TASK BRIEF: Recast every line of the records below as a numbered list, omitting any blank lines.

RECORDS SUPPLIED:
►

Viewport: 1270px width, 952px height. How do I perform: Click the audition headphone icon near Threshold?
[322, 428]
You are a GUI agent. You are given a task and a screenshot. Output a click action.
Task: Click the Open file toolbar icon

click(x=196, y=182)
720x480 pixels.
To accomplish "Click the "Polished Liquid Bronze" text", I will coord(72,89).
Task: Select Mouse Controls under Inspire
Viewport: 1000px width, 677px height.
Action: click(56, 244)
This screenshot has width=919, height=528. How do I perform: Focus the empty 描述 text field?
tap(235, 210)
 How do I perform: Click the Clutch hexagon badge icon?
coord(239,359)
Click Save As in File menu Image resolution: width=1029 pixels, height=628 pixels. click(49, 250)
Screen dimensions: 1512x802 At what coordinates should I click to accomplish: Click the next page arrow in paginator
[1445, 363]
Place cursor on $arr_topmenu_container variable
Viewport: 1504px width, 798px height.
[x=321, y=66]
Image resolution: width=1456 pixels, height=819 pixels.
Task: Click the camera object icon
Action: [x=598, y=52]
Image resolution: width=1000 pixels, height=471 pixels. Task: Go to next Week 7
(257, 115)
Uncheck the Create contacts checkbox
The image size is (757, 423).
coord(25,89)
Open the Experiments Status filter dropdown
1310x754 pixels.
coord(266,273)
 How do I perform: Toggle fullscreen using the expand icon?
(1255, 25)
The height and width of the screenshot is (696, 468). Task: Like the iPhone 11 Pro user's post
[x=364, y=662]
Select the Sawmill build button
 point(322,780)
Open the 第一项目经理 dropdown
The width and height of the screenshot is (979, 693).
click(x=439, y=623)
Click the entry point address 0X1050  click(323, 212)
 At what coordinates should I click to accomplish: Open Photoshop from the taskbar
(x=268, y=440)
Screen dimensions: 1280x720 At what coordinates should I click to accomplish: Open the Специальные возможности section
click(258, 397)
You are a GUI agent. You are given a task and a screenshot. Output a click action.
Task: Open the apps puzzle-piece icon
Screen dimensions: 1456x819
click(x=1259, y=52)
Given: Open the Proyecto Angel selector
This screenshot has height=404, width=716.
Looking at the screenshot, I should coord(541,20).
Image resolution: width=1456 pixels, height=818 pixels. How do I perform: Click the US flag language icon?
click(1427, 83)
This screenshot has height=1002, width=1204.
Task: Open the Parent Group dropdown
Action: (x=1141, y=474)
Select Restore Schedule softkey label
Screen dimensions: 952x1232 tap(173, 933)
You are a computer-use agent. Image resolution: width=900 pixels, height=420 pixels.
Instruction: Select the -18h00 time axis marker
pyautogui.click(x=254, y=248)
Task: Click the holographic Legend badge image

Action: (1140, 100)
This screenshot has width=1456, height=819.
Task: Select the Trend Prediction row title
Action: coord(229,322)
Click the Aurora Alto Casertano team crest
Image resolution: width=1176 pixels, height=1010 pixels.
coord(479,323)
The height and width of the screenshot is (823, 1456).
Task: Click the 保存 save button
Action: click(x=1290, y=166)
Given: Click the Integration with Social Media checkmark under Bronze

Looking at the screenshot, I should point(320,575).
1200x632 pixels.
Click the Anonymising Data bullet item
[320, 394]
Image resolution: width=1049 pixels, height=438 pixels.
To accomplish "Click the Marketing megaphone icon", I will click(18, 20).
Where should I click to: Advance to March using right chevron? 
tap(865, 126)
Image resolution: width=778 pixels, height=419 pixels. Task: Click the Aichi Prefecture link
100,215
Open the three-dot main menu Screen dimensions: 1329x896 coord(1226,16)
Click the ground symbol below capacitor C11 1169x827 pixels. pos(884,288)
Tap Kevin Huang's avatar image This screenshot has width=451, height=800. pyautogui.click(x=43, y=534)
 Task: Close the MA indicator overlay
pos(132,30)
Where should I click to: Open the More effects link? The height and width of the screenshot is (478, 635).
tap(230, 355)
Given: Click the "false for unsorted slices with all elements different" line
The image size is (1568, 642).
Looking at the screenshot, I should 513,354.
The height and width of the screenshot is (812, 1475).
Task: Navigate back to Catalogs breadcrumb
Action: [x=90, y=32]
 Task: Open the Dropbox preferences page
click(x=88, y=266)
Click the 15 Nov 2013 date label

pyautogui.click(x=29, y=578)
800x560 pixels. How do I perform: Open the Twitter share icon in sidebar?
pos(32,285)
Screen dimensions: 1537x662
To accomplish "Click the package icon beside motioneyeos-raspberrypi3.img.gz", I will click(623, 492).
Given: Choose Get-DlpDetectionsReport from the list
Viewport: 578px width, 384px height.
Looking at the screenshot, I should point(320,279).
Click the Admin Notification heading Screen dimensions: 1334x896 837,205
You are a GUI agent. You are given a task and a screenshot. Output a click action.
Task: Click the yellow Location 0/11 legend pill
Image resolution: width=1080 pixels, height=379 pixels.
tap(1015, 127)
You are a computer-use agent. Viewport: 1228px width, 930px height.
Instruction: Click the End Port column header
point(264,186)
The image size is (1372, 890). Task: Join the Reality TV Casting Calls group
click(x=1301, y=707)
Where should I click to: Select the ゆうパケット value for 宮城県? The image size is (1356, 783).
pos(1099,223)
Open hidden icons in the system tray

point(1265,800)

◄

EXERCISE RESPONSE:
1. Viewport: 1270px width, 952px height. How do I perform: Click the audition headphone icon near Threshold?
2. [322, 428]
3. You are a GUI agent. You are given a task and a screenshot. Output a click action.
4. Task: Click the Open file toolbar icon
5. click(x=196, y=182)
6. 720x480 pixels.
7. To accomplish "Click the "Polished Liquid Bronze" text", I will coord(72,89).
8. Task: Select Mouse Controls under Inspire
9. Viewport: 1000px width, 677px height.
10. Action: click(56, 244)
11. This screenshot has width=919, height=528. How do I perform: Focus the empty 描述 text field?
12. tap(235, 210)
13.  How do I perform: Click the Clutch hexagon badge icon?
14. coord(239,359)
15. Click Save As in File menu Image resolution: width=1029 pixels, height=628 pixels. click(49, 250)
16. Screen dimensions: 1512x802 At what coordinates should I click to accomplish: Click the next page arrow in paginator
17. [1445, 363]
18. Place cursor on $arr_topmenu_container variable
19. Viewport: 1504px width, 798px height.
20. [x=321, y=66]
21. Image resolution: width=1456 pixels, height=819 pixels.
22. Task: Click the camera object icon
23. Action: [x=598, y=52]
24. Image resolution: width=1000 pixels, height=471 pixels. Task: Go to next Week 7
25. (257, 115)
26. Uncheck the Create contacts checkbox
27. The image size is (757, 423).
28. coord(25,89)
29. Open the Experiments Status filter dropdown
30. 1310x754 pixels.
31. coord(266,273)
32.  How do I perform: Toggle fullscreen using the expand icon?
33. (1255, 25)
34. The height and width of the screenshot is (696, 468). Task: Like the iPhone 11 Pro user's post
35. [x=364, y=662]
36. Select the Sawmill build button
37.  point(322,780)
38. Open the 第一项目经理 dropdown
39. The width and height of the screenshot is (979, 693).
40. click(x=439, y=623)
41. Click the entry point address 0X1050  click(323, 212)
42.  At what coordinates should I click to accomplish: Open Photoshop from the taskbar
43. (x=268, y=440)
44. Screen dimensions: 1280x720 At what coordinates should I click to accomplish: Open the Специальные возможности section
45. click(258, 397)
46. You are a GUI agent. You are given a task and a screenshot. Output a click action.
47. Task: Open the apps puzzle-piece icon
48. Screen dimensions: 1456x819
49. click(x=1259, y=52)
50. Given: Open the Proyecto Angel selector
51. This screenshot has height=404, width=716.
52. Looking at the screenshot, I should coord(541,20).
53. Image resolution: width=1456 pixels, height=818 pixels. How do I perform: Click the US flag language icon?
54. click(1427, 83)
55. This screenshot has height=1002, width=1204.
56. Task: Open the Parent Group dropdown
57. Action: (x=1141, y=474)
58. Select Restore Schedule softkey label
59. Screen dimensions: 952x1232 tap(173, 933)
60. You are a computer-use agent. Image resolution: width=900 pixels, height=420 pixels.
61. Instruction: Select the -18h00 time axis marker
62. pyautogui.click(x=254, y=248)
63. Task: Click the holographic Legend badge image
64. Action: (1140, 100)
65. This screenshot has width=1456, height=819.
66. Task: Select the Trend Prediction row title
67. Action: coord(229,322)
68. Click the Aurora Alto Casertano team crest
69. Image resolution: width=1176 pixels, height=1010 pixels.
70. coord(479,323)
71. The height and width of the screenshot is (823, 1456).
72. Task: Click the 保存 save button
73. Action: click(x=1290, y=166)
74. Given: Click the Integration with Social Media checkmark under Bronze
75. Looking at the screenshot, I should point(320,575).
76. 1200x632 pixels.
77. Click the Anonymising Data bullet item
78. [320, 394]
79. Image resolution: width=1049 pixels, height=438 pixels.
80. To accomplish "Click the Marketing megaphone icon", I will click(18, 20).
81. Where should I click to: Advance to March using right chevron? 
82. tap(865, 126)
83. Image resolution: width=778 pixels, height=419 pixels. Task: Click the Aichi Prefecture link
84. 100,215
85. Open the three-dot main menu Screen dimensions: 1329x896 coord(1226,16)
86. Click the ground symbol below capacitor C11 1169x827 pixels. pos(884,288)
87. Tap Kevin Huang's avatar image This screenshot has width=451, height=800. pyautogui.click(x=43, y=534)
88.  Task: Close the MA indicator overlay
89. pos(132,30)
90. Where should I click to: Open the More effects link? The height and width of the screenshot is (478, 635).
91. tap(230, 355)
92. Given: Click the "false for unsorted slices with all elements different" line
93. The image size is (1568, 642).
94. Looking at the screenshot, I should 513,354.
95. The height and width of the screenshot is (812, 1475).
96. Task: Navigate back to Catalogs breadcrumb
97. Action: [x=90, y=32]
98.  Task: Open the Dropbox preferences page
99. click(x=88, y=266)
100. Click the 15 Nov 2013 date label
101. pyautogui.click(x=29, y=578)
102. 800x560 pixels. How do I perform: Open the Twitter share icon in sidebar?
103. pos(32,285)
104. Screen dimensions: 1537x662
105. To accomplish "Click the package icon beside motioneyeos-raspberrypi3.img.gz", I will click(623, 492).
106. Given: Choose Get-DlpDetectionsReport from the list
107. Viewport: 578px width, 384px height.
108. Looking at the screenshot, I should point(320,279).
109. Click the Admin Notification heading Screen dimensions: 1334x896 837,205
110. You are a GUI agent. You are given a task and a screenshot. Output a click action.
111. Task: Click the yellow Location 0/11 legend pill
112. Image resolution: width=1080 pixels, height=379 pixels.
113. tap(1015, 127)
114. You are a computer-use agent. Viewport: 1228px width, 930px height.
115. Instruction: Click the End Port column header
116. point(264,186)
117. The image size is (1372, 890). Task: Join the Reality TV Casting Calls group
118. click(x=1301, y=707)
119. Where should I click to: Select the ゆうパケット value for 宮城県? The image size is (1356, 783).
120. pos(1099,223)
121. Open hidden icons in the system tray
122. point(1265,800)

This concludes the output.